## SOURCE MATERIAL
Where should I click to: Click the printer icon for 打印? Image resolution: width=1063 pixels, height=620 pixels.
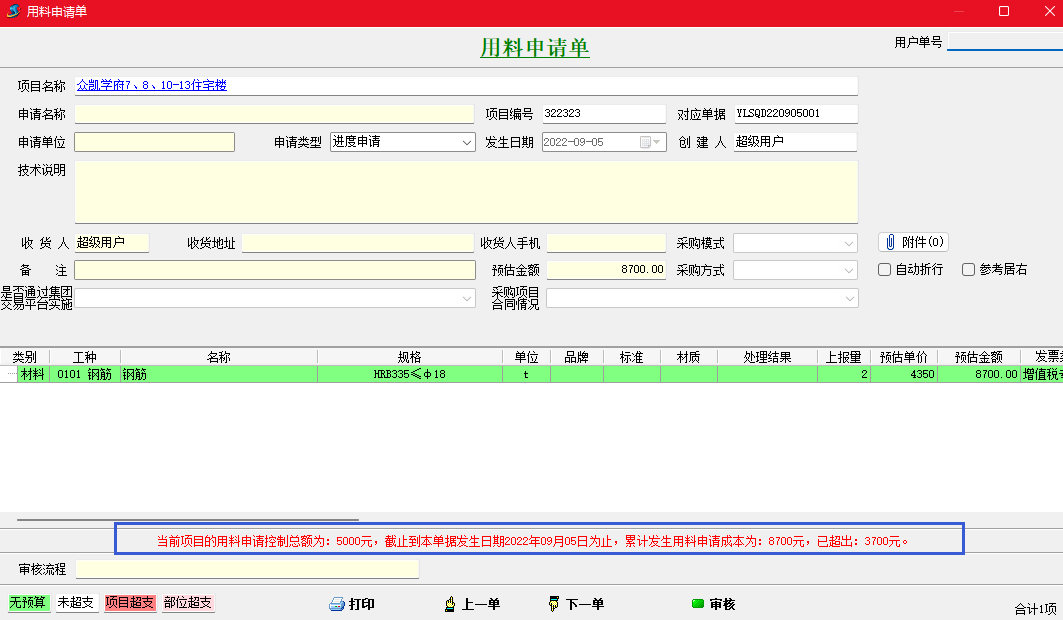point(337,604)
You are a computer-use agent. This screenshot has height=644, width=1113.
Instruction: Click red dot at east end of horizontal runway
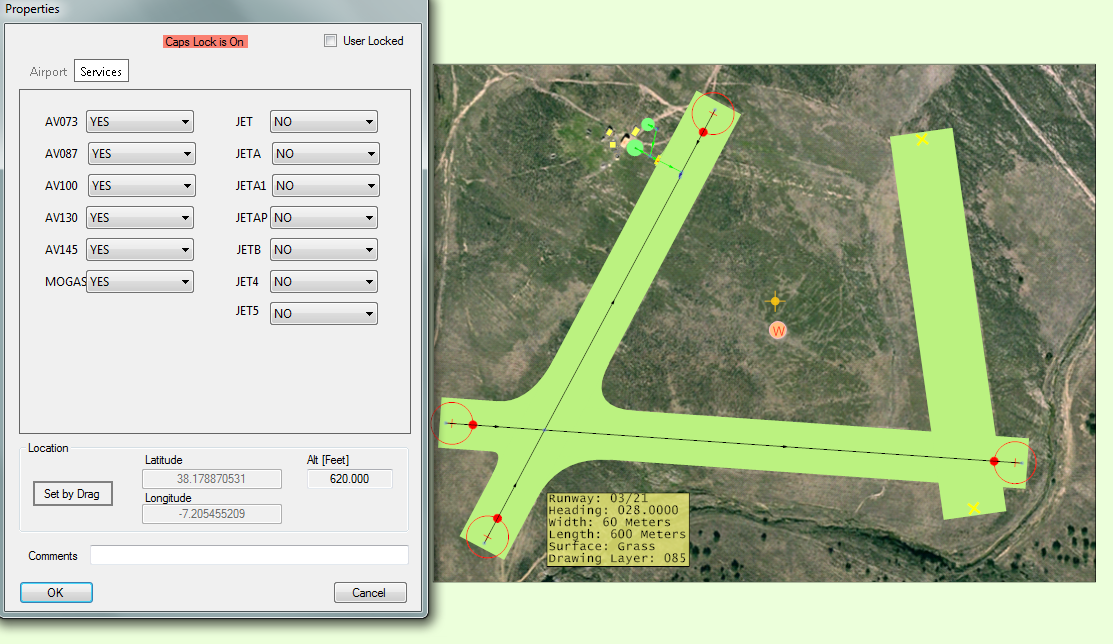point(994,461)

...

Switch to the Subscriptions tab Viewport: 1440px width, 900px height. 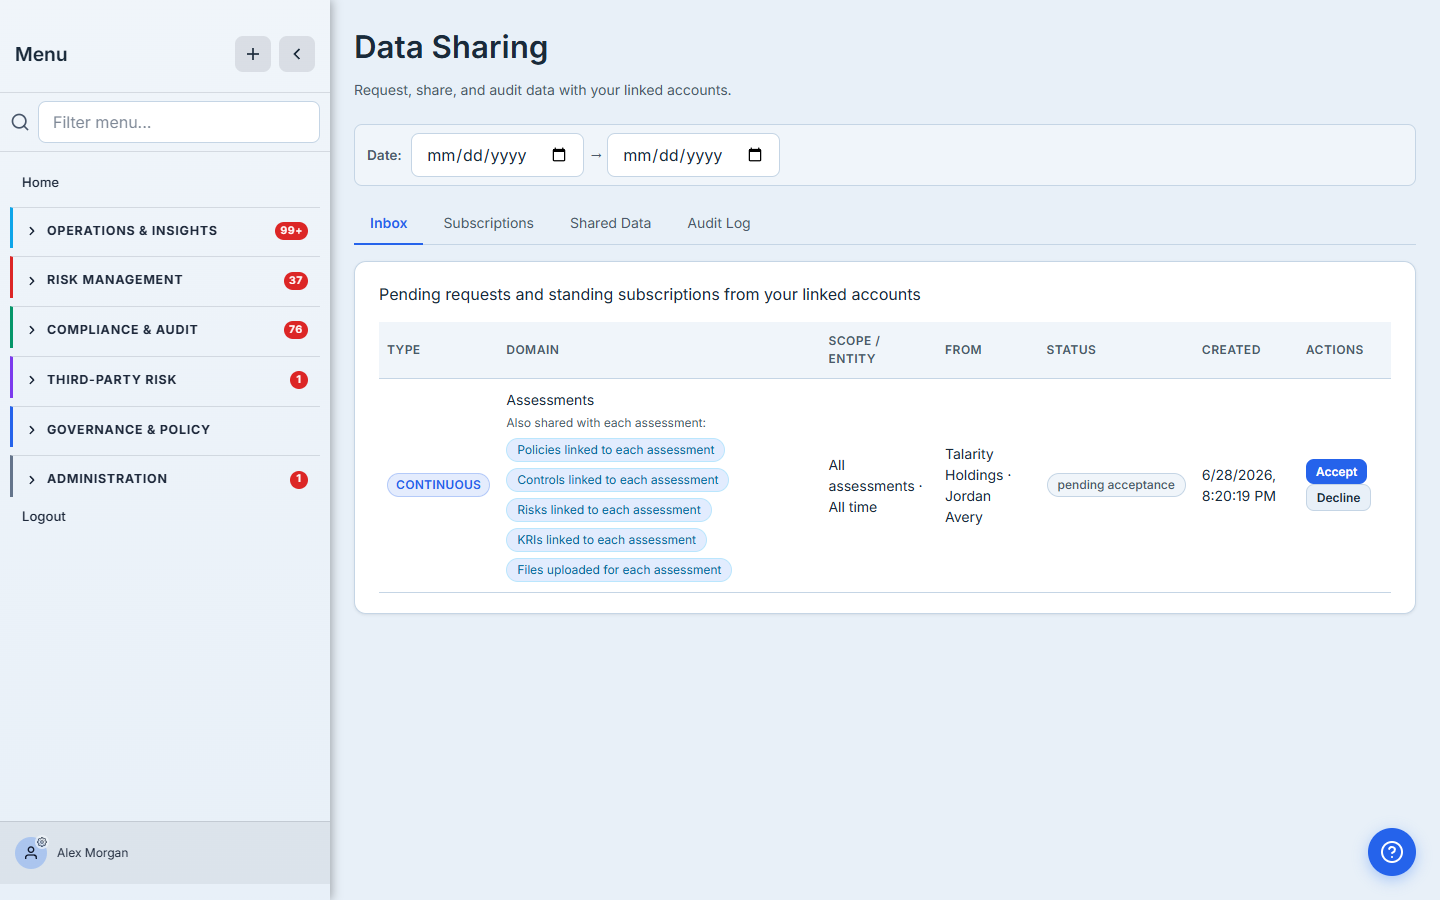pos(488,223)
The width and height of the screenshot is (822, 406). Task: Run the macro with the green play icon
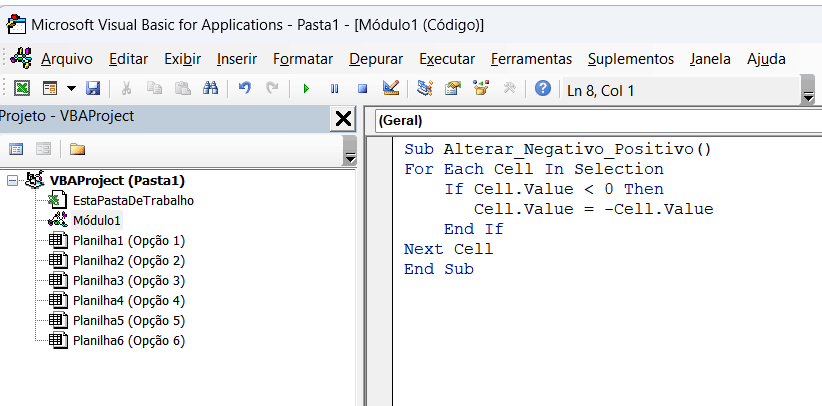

## YOUR TASK
Each line containing "screenshot" belongs in the answer; pick these out of the material and copy them.

## ANSWER TO THE EXERCISE
You are a computer-use agent. This screenshot has height=644, width=1113.
The width and height of the screenshot is (822, 406). Task: Run the macro with the green play icon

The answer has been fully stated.